I've begun building a fairly simple timber gate for the side of our house following along with this Bunnings how-to video:
The timber is 70mm x 35mm treated pine.
The screws are 14G 150mm galvanised batten screws
When measuring the frame from one corner to the other on both sides to check if it's square I've found one to be out by 9-10mm (see pics below).
I'm looking for any advice on the following;
a) How do I adjust the frame to make it square with all the screws done up?
b) What are the consequences if I left it as is, added the diagonal supports and pailings and then hung it?
I've tried to straighten the pieces up with the help of a 600mm rafter square but just can't get it to sit right or tightening the screws pulls it of alignment.
Any help is much appreciated.
Solved! See most helpful response
I think you'll find that 10mm out of square won't pose any significant issues with your build. Sure, it's slightly out, but that might not even be noticeable. However, I'd encourage you to try and get it close before inserting the diagonal braces. When I run into this issue, I place the frame corner of the longer side on the ground. I then apply my weight to the top corner. This compresses the longer diagonal and extends the other diagonal. You'll only need to compress it 5mm in order to even out the diagonals. It can help to loosen a few screws slightly. Once you've got the frame square, insert your cross braces and then re-tighten your screws. If you continue to have issues, leave the screws slightly loose until you screw several of the slats on the front. The slats and diagonal braces will hold the frame square whilst you tighten down the frame screws again.
I generally run into this issue when my cuts aren't perfectly square. When you tighten the screws down, it pulls the timber in and skews the frame off square. Another option you can try if you have a rachet strap is to place it around the longest diagonal and crank it down until the frame is square. Then insert those diagonals and screw down several slats to lock the frame in position.
Please let me know how you go.
Thanks for the detailed reply @MitchellMc ! I'll give the body compression technique a go and see if that helps. Will post updates on the gate progress here to help out anyone else that might be having a similar issue.
I tried to compress the frame as per the diagram you included in your reply but it doesn't alter the measurements. Even loosening all the screws and trying to compress didn't work. The frame flexes a little but doesn't shift. I guess this is due to the 2 150mm screws in each rail.
Unless you or anyone else here has any other ideas, I think, other than pulling it all apart and trimming the uneven rail ends my only option at this point is to carry on as is, putting the diagonal braces in before attaching the palings and hanging the gate to the post.
One way to bring the frame to square is to add a timber shim at the top rail and centre rail.

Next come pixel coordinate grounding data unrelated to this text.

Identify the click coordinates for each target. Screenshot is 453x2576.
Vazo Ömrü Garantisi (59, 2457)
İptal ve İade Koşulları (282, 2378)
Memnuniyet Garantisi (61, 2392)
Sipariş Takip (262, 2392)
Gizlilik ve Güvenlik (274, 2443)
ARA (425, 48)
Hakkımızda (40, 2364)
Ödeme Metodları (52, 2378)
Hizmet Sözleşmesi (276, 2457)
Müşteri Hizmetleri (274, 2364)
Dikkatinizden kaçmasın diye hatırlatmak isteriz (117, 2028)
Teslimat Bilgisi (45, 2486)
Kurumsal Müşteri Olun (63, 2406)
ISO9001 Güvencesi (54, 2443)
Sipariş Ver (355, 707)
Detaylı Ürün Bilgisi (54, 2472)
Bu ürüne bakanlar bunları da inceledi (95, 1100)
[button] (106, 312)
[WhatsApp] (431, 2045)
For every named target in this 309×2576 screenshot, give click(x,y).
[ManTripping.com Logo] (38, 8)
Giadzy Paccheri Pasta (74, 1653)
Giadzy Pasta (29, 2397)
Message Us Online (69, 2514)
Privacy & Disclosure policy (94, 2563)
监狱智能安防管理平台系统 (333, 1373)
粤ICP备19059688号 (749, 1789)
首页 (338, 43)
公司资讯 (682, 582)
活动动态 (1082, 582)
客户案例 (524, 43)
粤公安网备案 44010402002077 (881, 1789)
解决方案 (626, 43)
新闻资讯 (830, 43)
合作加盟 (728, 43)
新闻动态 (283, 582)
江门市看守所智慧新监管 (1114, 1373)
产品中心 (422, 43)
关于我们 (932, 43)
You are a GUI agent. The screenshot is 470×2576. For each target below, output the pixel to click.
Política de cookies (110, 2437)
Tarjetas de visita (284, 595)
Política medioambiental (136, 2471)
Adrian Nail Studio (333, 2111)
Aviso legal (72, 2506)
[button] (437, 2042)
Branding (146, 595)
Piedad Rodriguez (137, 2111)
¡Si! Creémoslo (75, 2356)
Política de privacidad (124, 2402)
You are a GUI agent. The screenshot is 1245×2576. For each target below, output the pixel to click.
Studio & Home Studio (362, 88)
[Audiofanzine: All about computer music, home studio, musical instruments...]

If you measure all three horizontal rails, you'll see that they are not the same size. Technically you could cut the rails again so that they will line up, however, this now has the effect of reducing the original width of the frame. The consequence of a smaller frame means that the gap at the gate is now bigger.
Another method is to remove the short rails and cut new ones to the same size as the correct one. I've placed a sample sketch below to give you an idea of how to square the frame. Please note that the measurements used are for example only.
My number one reminder is to find out which rails are to be repaired and which one stays behind.
Please make sure to wear your gloves and safety goggles when working on your timber gate.
If you have any other questions we can help with, please let us know.
I'll double check the rails and see what's going on with their lengths. I have a few offcuts that might be the right length should I need to replace any.
SUCCESS!... well, sort of. After measuring the lengths of each rail I noticed the bottom rail was cut on a slight angle (1-2mm). I took this rail off (undoing the screws on each side) and sanded the uneven end with 80 grit sand paper and a sanding block to keep it nice and flat.
I then reattached the bottom rail, doing the screws up tight and then tightened up the screws on the other rails to close some of the gaps caused by the uneven bottom rail.
This was enough to pull the frame within 2-3mm of square.
Final diagonal measurements were;
- Diagonal 1: 1947 (originally 1942)
- Diagonal 2: 1950 (unchanged)
Thanks again to @MitchellMc and @EricL for your suggestions. This goes to show the importance of straight cuts. Next thing to do is to get my mitre saw looked at to square up the blade (It's an old Ryobi I inherited from my step dad) and ensure I get a nice, straight cut every time.
Here's a final pic of the gate built and hung. All that's left now is to paint it!
What a beauty, @TomG!
For the longest time, I couldn't work out why my inherited mitre saw wasn't cutting perfectly straight. If I cut long lengths in half, it would be fine, but when trimming short lengths, it would be out. It turns out the fence on the left-hand side must have received an impact and had bent slightly.
Well done, and many thanks for sharing your solution and finished project with us; it looks amazing.